Prompt Engineering Tutorial
Advanced tutorial of Prompt Engineering
XueZhi Wang's Self-Consistency

Self-Consistency

Self-Consistency is a technique that allows a language model to generate multiple thought chains and then select the most consistent answer as the final result. This technique is complementary to Chain of Thought, which prompts the model to produce a series of short sentences that mimic a human's reasoning process.

How does Self-Consistency work?

When a language model is prompted with a question, it first generates a number of different thought chains. Each thought chain is a possible solution to the question. The model then evaluates each thought chain and selects the one that is most consistent with the evidence.

Why is Self-Consistency important?

Self-Consistency is important because it helps to improve the accuracy of the language model's answers. By generating multiple thought chains and selecting the most consistent one, the model is less likely to make mistakes.

Example:

Consider the following multi-step reasoning problem:

Question: If a store has 10 apples and 8 oranges, and it sells 6 apples and 4 oranges, how many fruits are left in the store?

  • Chain of Thought:
  1. The store has 10 apples.
  2. The store sells 6 apples.
  3. The store has 4 apples left.
  4. The store has 8 oranges.
  5. The store sells 4 oranges.
  6. The store has 4 oranges left.
  7. The store has 4 + 4 = 8 fruits left.
  • Self-Consistency:

The model generates two thought chains for this problem. The first thought chain is shown above. The second thought chain is the same, except that the order of the steps is reversed.

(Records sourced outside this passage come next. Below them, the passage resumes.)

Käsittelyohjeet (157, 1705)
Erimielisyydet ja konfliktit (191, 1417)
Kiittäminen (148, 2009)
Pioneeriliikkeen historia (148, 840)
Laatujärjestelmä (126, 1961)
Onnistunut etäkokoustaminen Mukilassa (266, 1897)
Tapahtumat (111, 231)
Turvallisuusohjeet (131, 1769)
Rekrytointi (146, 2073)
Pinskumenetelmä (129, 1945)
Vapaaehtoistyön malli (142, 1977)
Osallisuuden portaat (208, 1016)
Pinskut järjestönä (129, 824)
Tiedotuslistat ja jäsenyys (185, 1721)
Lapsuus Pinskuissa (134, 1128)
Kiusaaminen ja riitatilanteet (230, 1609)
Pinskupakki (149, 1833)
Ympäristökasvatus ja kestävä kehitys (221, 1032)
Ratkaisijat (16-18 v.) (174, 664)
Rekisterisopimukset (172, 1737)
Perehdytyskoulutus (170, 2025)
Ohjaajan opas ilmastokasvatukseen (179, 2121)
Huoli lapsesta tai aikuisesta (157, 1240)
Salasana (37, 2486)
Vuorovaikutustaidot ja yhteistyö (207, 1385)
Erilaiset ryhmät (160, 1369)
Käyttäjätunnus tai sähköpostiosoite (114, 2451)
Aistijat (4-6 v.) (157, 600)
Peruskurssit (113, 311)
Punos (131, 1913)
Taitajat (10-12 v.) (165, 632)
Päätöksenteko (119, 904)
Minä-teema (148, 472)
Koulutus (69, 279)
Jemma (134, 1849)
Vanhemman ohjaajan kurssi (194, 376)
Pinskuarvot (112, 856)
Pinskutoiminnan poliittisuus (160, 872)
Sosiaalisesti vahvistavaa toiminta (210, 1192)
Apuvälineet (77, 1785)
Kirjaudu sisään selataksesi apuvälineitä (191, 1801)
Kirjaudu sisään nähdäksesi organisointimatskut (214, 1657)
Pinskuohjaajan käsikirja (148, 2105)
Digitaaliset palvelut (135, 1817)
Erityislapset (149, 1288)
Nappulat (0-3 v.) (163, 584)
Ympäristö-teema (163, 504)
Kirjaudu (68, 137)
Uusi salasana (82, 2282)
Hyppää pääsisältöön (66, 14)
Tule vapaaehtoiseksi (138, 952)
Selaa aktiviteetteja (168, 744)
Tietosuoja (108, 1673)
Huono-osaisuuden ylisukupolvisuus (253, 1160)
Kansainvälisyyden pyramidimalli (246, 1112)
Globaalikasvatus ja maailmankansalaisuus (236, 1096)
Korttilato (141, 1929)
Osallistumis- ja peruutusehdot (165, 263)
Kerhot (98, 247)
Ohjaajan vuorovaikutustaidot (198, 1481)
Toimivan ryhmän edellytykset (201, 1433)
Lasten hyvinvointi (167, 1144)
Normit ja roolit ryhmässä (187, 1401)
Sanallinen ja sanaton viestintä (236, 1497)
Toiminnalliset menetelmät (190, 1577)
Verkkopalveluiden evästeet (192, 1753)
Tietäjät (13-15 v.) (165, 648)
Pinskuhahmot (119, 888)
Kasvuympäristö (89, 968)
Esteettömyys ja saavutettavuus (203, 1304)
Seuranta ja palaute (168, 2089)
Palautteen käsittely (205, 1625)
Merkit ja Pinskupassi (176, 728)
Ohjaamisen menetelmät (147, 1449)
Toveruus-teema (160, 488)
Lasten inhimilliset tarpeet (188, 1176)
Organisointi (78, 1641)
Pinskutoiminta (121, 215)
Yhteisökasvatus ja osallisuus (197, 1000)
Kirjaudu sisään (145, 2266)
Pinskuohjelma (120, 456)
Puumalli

The model then evaluates both thought chains and selects the one that is most consistent with the evidence. In this case, both thought chains are consistent, so the model selects the first thought chain as the final answer.

Conclusion

Self-Consistency is a powerful technique that can be used to improve the accuracy of language models. By generating multiple thought chains and selecting the most consistent one, the model is less likely to make mistakes.